93-year-old Wendy’s employee going strong

Joel Presson loves the restaurant industry so much, he still works in it at age 93, performing various jobs at the Oxford Wendy’s, where he has been employed since 1989. He worked there when it was Uptown, then continued after it moved to College Corner Pike.

He got the job simply by going in all those years ago and asking if they had an opening.

“I’d been in the food business all my life. They wanted me to go into management, and I said no. I didn’t want to do that, because I’d had 60 years of it, and that was enough,” Presson said. “The biggest reason was, I don’t like to be lonesome … I love people. When you lived on a farm during the Depression years, and you didn’t have anybody visiting you except a mule, you swore then, you were going to find a place where you could be around people.”

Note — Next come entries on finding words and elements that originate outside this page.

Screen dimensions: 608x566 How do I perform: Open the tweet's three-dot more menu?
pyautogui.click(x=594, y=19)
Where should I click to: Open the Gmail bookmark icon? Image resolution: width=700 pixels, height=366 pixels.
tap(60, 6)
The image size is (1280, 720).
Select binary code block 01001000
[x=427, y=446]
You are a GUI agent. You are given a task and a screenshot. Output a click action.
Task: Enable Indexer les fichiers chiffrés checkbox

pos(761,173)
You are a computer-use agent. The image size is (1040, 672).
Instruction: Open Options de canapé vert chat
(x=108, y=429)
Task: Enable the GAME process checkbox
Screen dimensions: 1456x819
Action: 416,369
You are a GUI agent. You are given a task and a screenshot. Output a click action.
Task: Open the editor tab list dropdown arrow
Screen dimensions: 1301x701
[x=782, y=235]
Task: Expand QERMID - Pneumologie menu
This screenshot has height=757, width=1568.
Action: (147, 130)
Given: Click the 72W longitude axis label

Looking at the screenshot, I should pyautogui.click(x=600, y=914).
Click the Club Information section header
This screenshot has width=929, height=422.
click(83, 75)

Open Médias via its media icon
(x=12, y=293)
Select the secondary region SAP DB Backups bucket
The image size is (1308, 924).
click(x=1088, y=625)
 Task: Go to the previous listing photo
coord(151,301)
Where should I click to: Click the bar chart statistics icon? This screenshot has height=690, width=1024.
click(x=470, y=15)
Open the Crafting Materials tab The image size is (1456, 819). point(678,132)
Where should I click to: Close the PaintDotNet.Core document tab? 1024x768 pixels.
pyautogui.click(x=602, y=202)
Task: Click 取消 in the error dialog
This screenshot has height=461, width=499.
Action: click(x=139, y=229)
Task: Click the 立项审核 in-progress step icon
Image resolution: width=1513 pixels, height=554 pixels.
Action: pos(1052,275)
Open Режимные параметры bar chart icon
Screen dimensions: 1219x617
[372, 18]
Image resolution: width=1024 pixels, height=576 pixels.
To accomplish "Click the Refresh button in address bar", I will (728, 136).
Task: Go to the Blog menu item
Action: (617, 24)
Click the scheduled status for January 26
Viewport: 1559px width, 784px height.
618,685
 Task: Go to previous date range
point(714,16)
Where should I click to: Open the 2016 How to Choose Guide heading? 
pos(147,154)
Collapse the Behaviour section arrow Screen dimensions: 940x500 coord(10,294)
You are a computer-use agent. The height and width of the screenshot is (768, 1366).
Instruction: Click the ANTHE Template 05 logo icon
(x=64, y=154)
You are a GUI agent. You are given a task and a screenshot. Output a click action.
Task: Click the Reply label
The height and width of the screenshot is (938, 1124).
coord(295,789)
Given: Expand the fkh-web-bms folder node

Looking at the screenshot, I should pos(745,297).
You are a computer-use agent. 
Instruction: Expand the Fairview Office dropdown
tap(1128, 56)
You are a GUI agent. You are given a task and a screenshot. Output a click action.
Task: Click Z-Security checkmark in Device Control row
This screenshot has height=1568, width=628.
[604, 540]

Presson hails from North Carolina, and his life has taken him from there to the Air Force, where he was a flight instructor in the 1940s, to Florida to Cincinnati, then eventually to Oxford, where his daughter had attended Miami University. Presson moved to Oxford for good in 1988. In the intervening years, he had worked at a number of jobs in the restaurant industry.

Presson, who does everything from filling orders to carrying out trash, has become such a fixture at the restaurant that some customers come in just to see him, said Chris Rodbro, one of the owners of the Oxford Wendy’s.

Darlene Allen, who is a regular at that Wendy’s, affirmed that, saying, “The people enjoy talking to him. To be 93, he’s got a better mind than I do.”

Presson has such a strong work ethic that he was eager to return to Wendy’s while it moved from Uptown to College Corner Pike, after the original location caught fire in 2005.

“When we were rebuilding, I would see Joel walking all over the place. I would say, ‘Joel, what are you doing? And he said, ‘I can’t stand it. I don’t have anything to do. All I do is walk. You’ve got to get that place open.’ He’s a hard worker, oh my gosh … he carries big buckets of ice, he takes the garbage out, he gets all the refills, he cleans the tables, he mops the floors, he prepares salads, he does a little bit of everything,” Rodbro said.

Bob Bertini, a spokesman for Wendy’s corporate office in Dublin, Ohio, couldn’t verify whether Presson was the company’s oldest employee but said his tenure was “certainly quite a remarkable accomplishment. It says quite a lot, and we’re proud to have him as part of the Wendy’s family.”